BEGIN Data section

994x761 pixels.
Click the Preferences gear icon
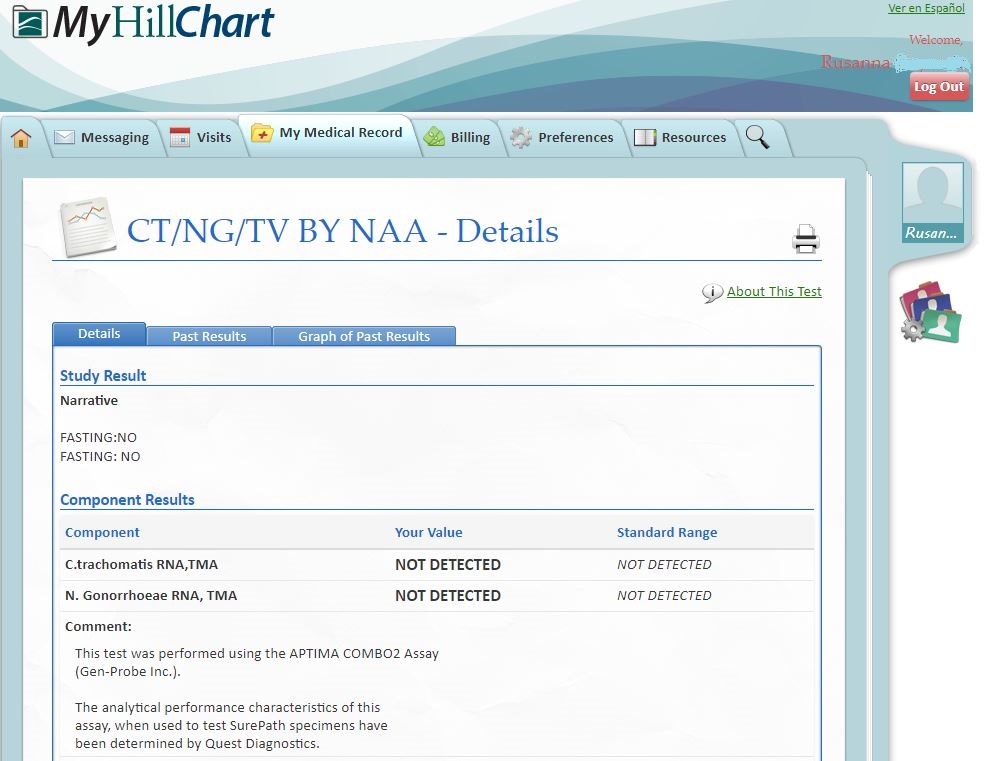(x=521, y=138)
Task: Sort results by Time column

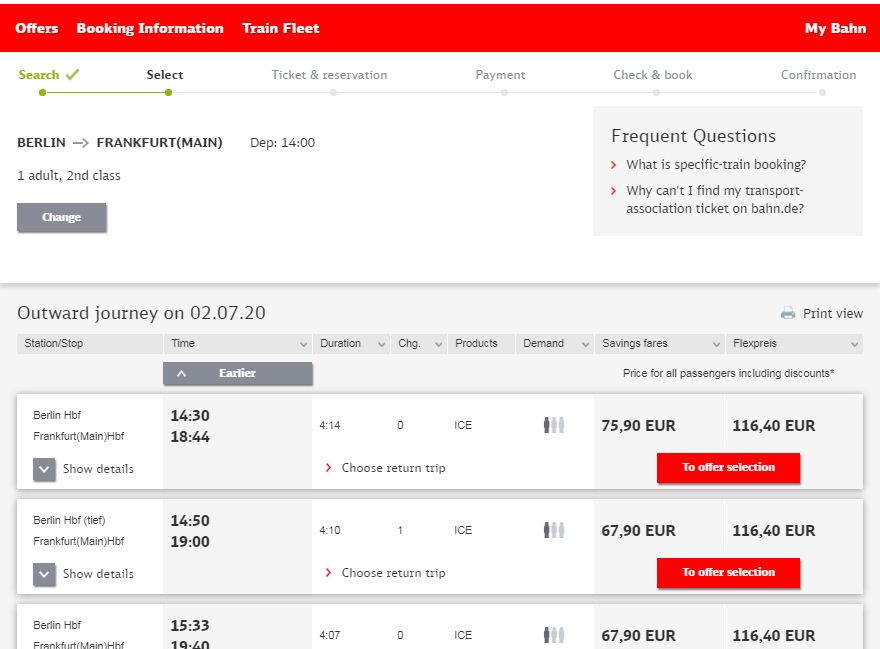Action: pos(238,343)
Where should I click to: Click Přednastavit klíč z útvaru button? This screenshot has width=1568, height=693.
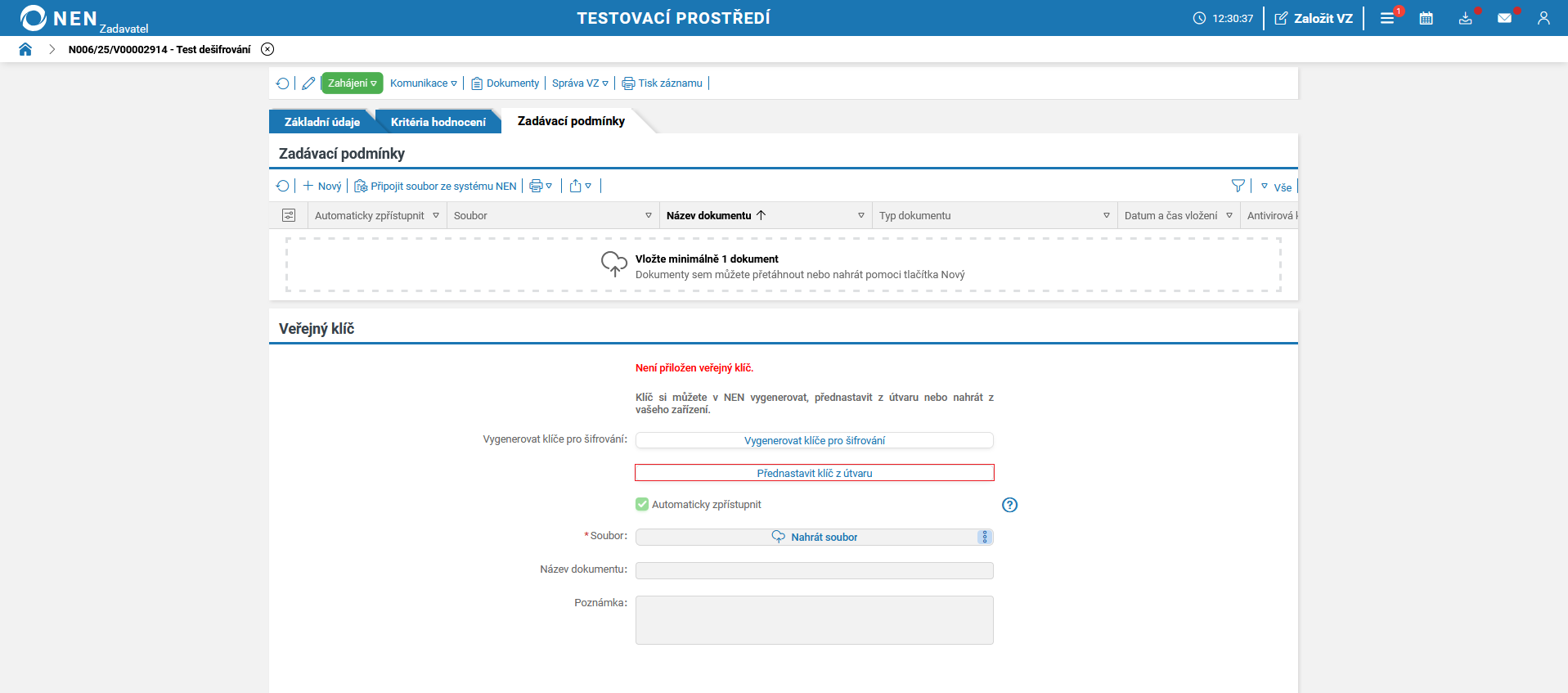tap(814, 473)
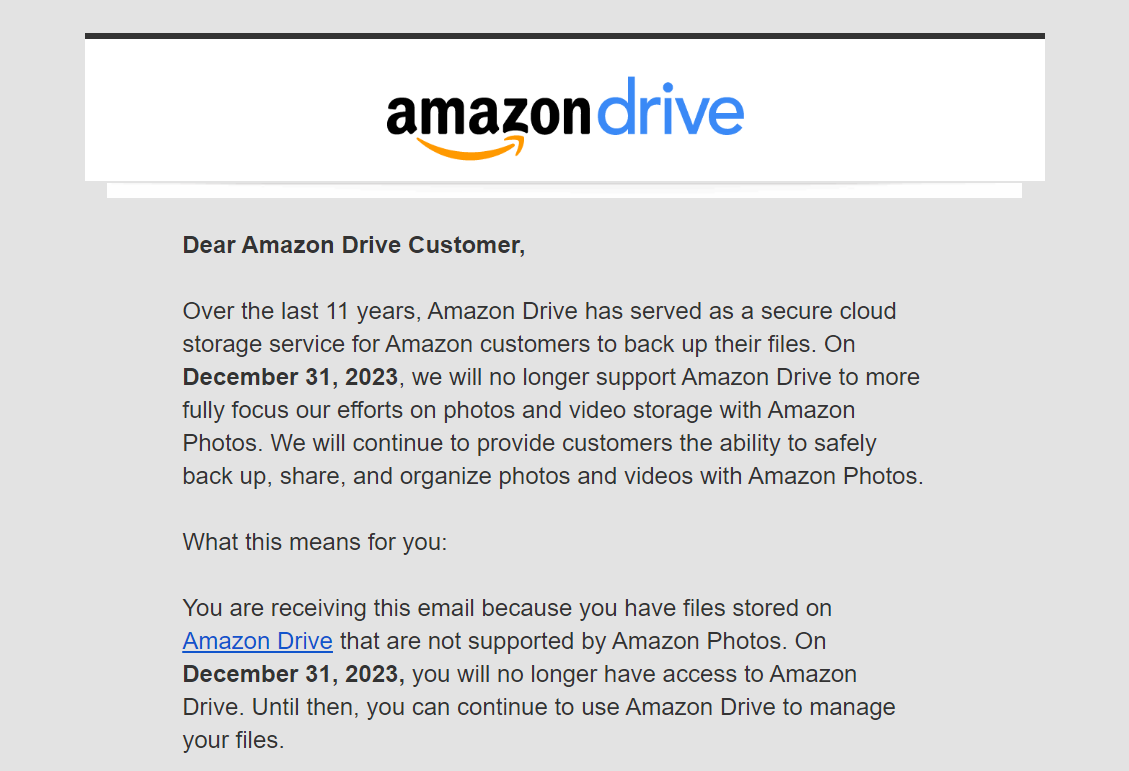Open the blue Amazon Drive hyperlink
1129x771 pixels.
pyautogui.click(x=258, y=641)
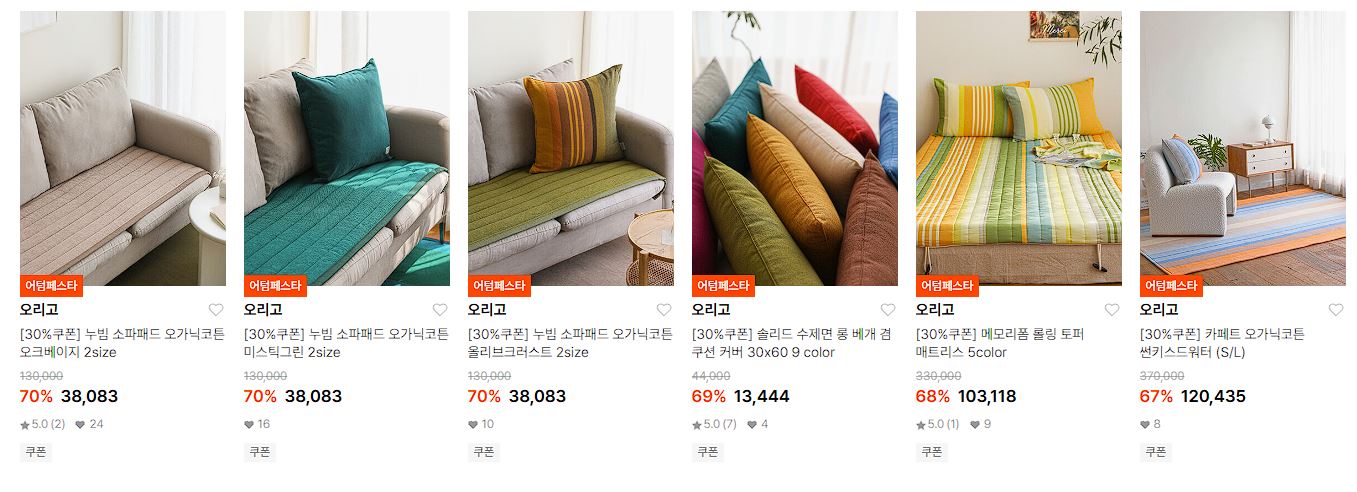Open star rating 5.0 (2) on beige sofa pad
The image size is (1357, 492).
pyautogui.click(x=42, y=424)
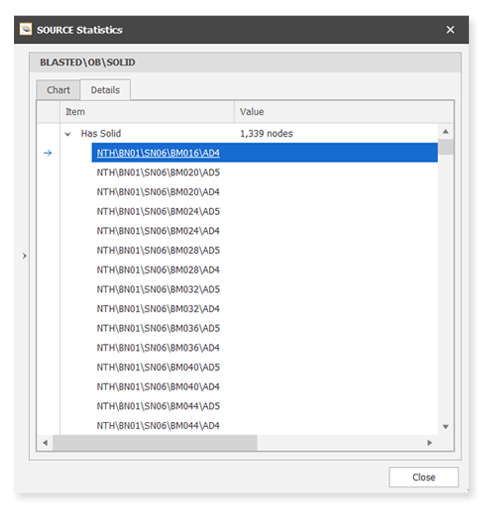Sort by the Value column header
The image size is (492, 522).
(344, 112)
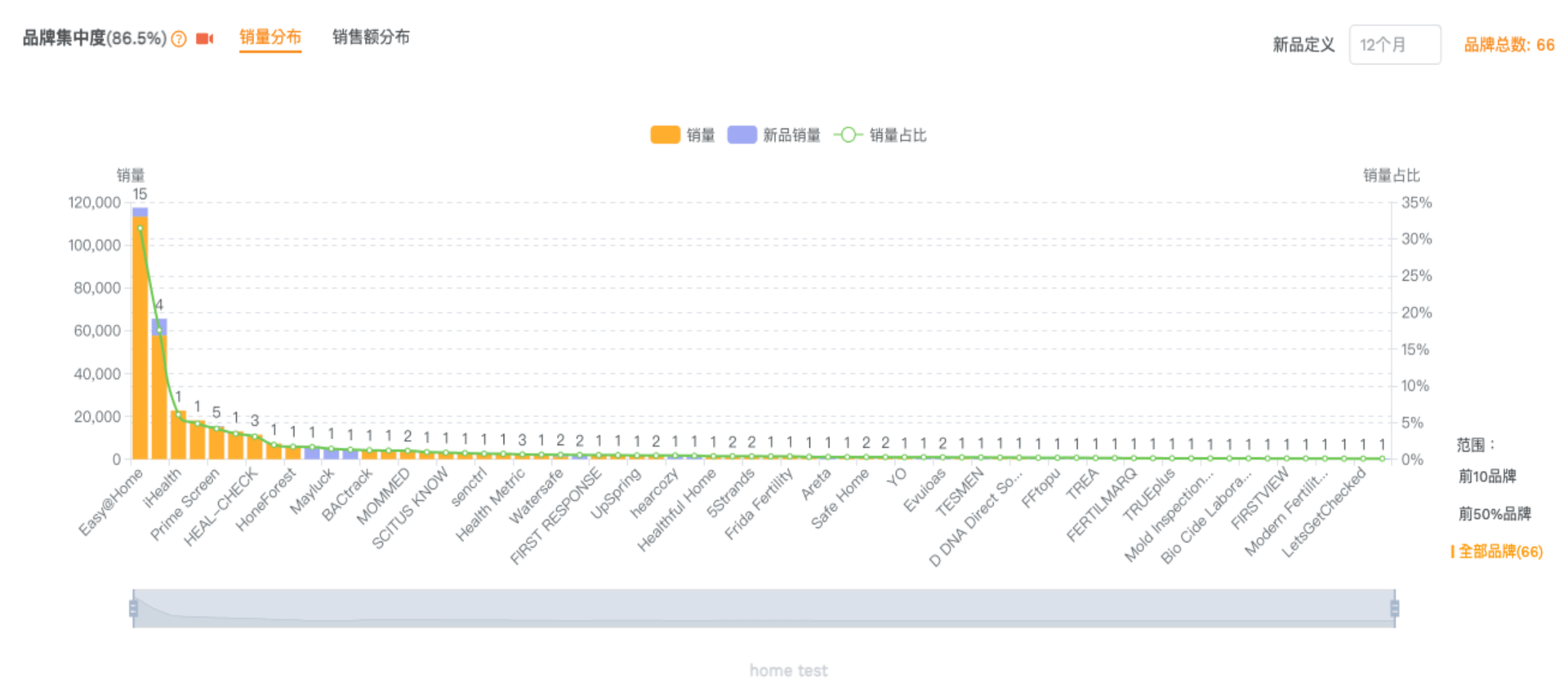Screen dimensions: 1568x688
Task: Toggle the 销量 series legend label
Action: (x=701, y=135)
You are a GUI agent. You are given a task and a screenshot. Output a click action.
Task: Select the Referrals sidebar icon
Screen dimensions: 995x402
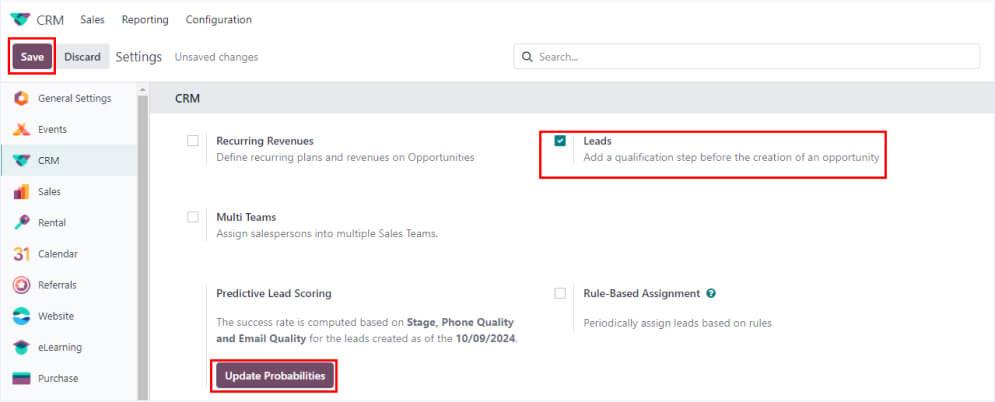[x=21, y=285]
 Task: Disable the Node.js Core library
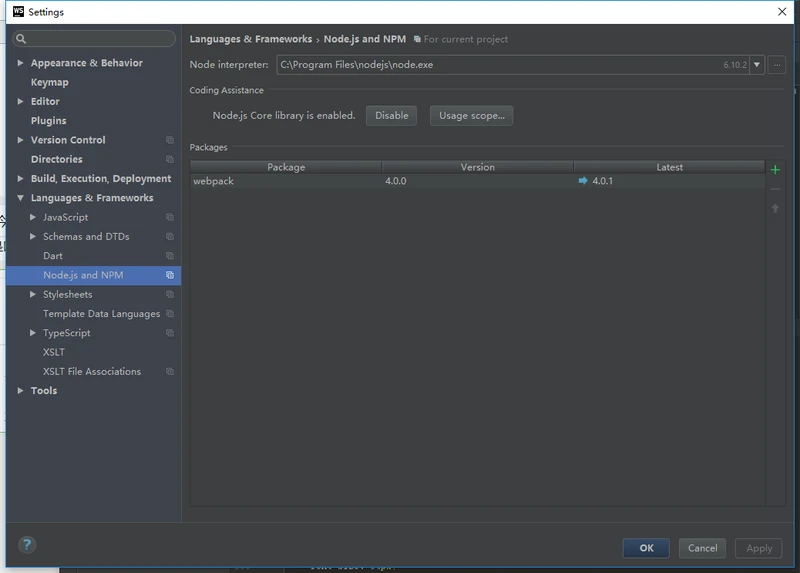(x=391, y=116)
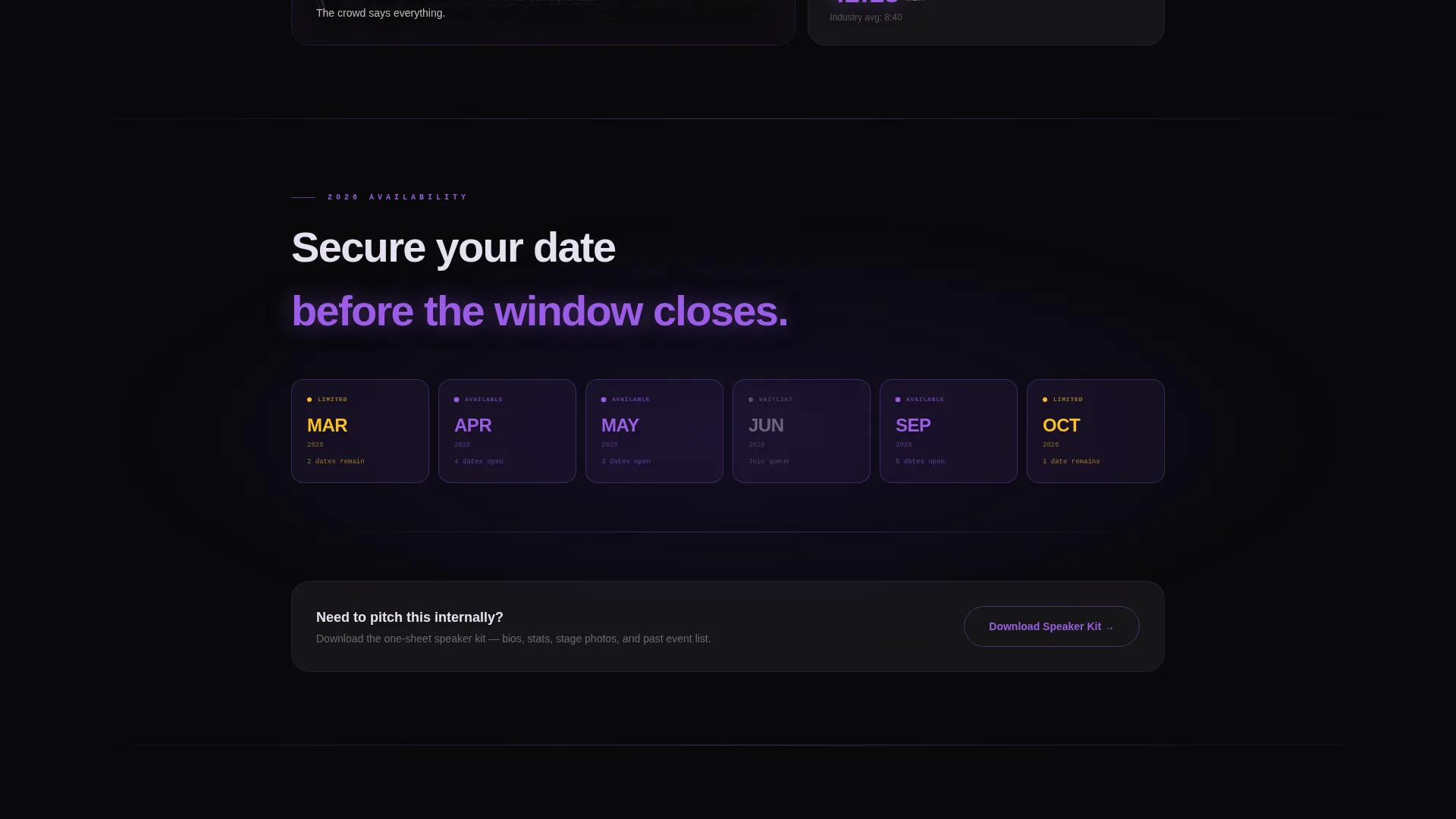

END Data section

* Exercise directions: Please retype every entry above exactly, leaving out any picture.

* Task result:
994x761 pixels.
Click the Preferences gear icon
(x=521, y=138)
Task: Sort results by Time column

Action: pos(238,343)
Where should I click to: Click Přednastavit klíč z útvaru button? This screenshot has width=1568, height=693.
tap(814, 473)
Open the blue Amazon Drive hyperlink
1129x771 pixels.
pyautogui.click(x=258, y=641)
Open star rating 5.0 (2) on beige sofa pad
The image size is (1357, 492).
pyautogui.click(x=42, y=424)
Sort by the Value column header
The image size is (492, 522).
(344, 112)
Screen dimensions: 1568x688
Task: Toggle the 销量 series legend label
Action: (x=701, y=135)
You are a GUI agent. You are given a task and a screenshot. Output a click action.
Task: Select the Referrals sidebar icon
Screen dimensions: 995x402
[x=21, y=285]
 Task: Disable the Node.js Core library
(x=391, y=116)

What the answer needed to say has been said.